La paradoja es que el producto que conquista cafeterías occidentales a una velocidad inédita depende de una materia prima cuya producción no puede acelerarse al mismo ritmo. Japón produjo 5.336 toneladas de tencha en 2024, casi 2,7 veces más que una década atrás, pero el calor extremo ya ha reducido los rendimientos en algunas regiones. En mayo de 2025, el precio de subasta de la tencha en Kioto llegó a 8.235 yenes por kilogramo, un aumento de 170% interanual.

El matcha, en otras palabras, se está convirtiendo en una historia económica de demanda viral contra una oferta agrícola que necesita años para responder.
De ceremonia japonesa a fenómeno global
El matcha tiene una diferencia fundamental frente al té verde convencional: se consume la hoja pulverizada completa. Para producirlo, las plantas de té se sombrean antes de la cosecha y las hojas destinadas a matcha se procesan como tencha, que posteriormente se muele hasta obtener el polvo fino.
Ese proceso explica parte de su escasez. El matcha premium no puede fabricarse simplemente aumentando la producción industrial de un día para otro. Requiere plantaciones adecuadas, sombreado, cosecha, procesamiento y capacidad de molienda. Además, los nuevos cultivos necesitan varios años antes de alcanzar una producción significativa. Reuters reportó que las nuevas plantaciones pueden tardar alrededor de cinco años en madurar.
La demanda, mientras tanto, ha tomado una trayectoria mucho más veloz.

El punto de inflexión comercial comenzó a hacerse evidente en Estados Unidos entre 2024 y 2025. Según Jade Leaf, el interés de los consumidores en redes sociales aumentó 19% interanual, las tasas de recompra llegaron hasta 56% y el valor promedio de los pedidos creció a doble dígito. Cerca del 40% de los consumidores de matcha afirma sustituir al menos una taza diaria de café por esta bebida.
El dato más revelador quizá sea otro: alrededor del 65% de los clientes actuales de Jade Leaf llegaron a la marca durante el último año, mientras la penetración del matcha en hogares estadounidenses ronda apenas el 5%, frente a aproximadamente 80% para el café.
Eso coloca al matcha en una posición particular: todavía tiene una penetración doméstica pequeña, pero precisamente por eso conserva un espacio considerable para crecer.
Estados Unidos se convierte en el gran mercado occidental
El mapa comercial confirma dónde está ocurriendo buena parte de esa expansión.

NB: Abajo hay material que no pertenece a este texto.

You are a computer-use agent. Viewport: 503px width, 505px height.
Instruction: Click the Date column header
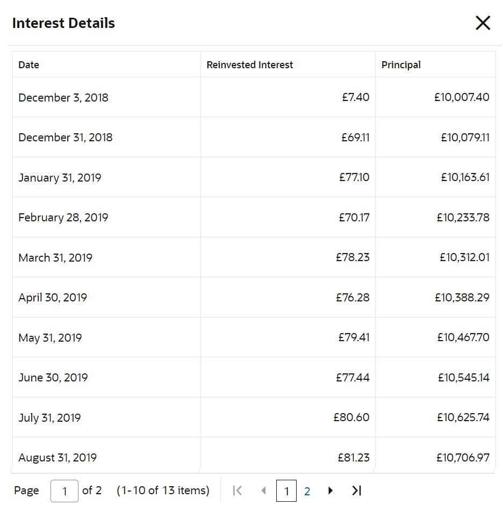[x=29, y=65]
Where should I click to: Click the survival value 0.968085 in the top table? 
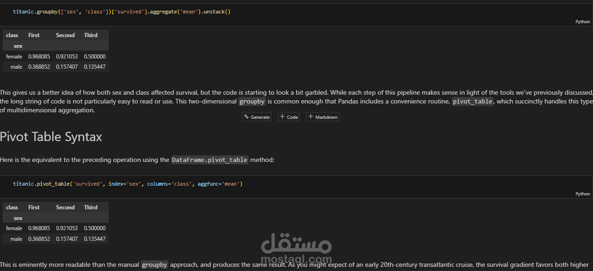pos(39,56)
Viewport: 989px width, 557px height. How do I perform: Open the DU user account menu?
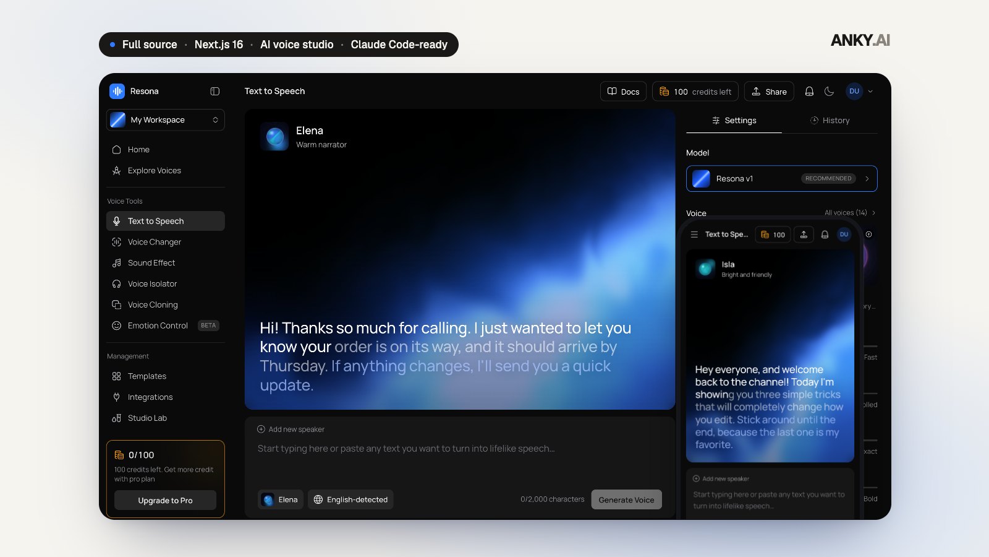click(860, 92)
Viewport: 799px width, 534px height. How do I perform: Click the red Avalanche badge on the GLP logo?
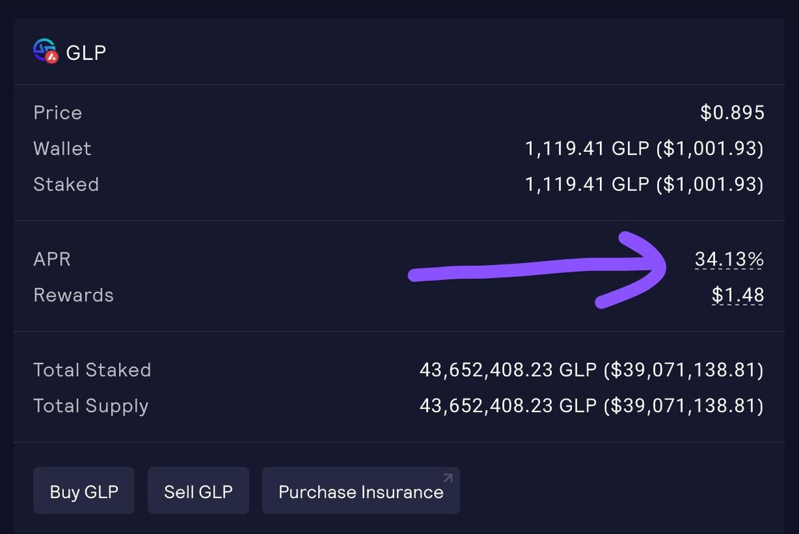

En 2024, Japón exportó 5.092 toneladas de matcha, 18,7% más que un año antes. El valor de esas exportaciones llegó a aproximadamente US$185 millones, un aumento de 25,9%. Estados Unidos absorbió 2.217 toneladas, convirtiéndose con diferencia en el principal destino individual y representando alrededor de 44% del volumen exportado por Japón ese año. Alemania, Malasia, Tailandia y Taiwán completaron los cinco principales destinos.
El dato estadounidense resulta todavía más significativo cuando se observa el mercado regional: Norteamérica representó aproximadamente 28,5% de los ingresos del mercado mundial de matcha en 2025, según Grand View Research, y Estados Unidos concentró 82,3% del mercado norteamericano.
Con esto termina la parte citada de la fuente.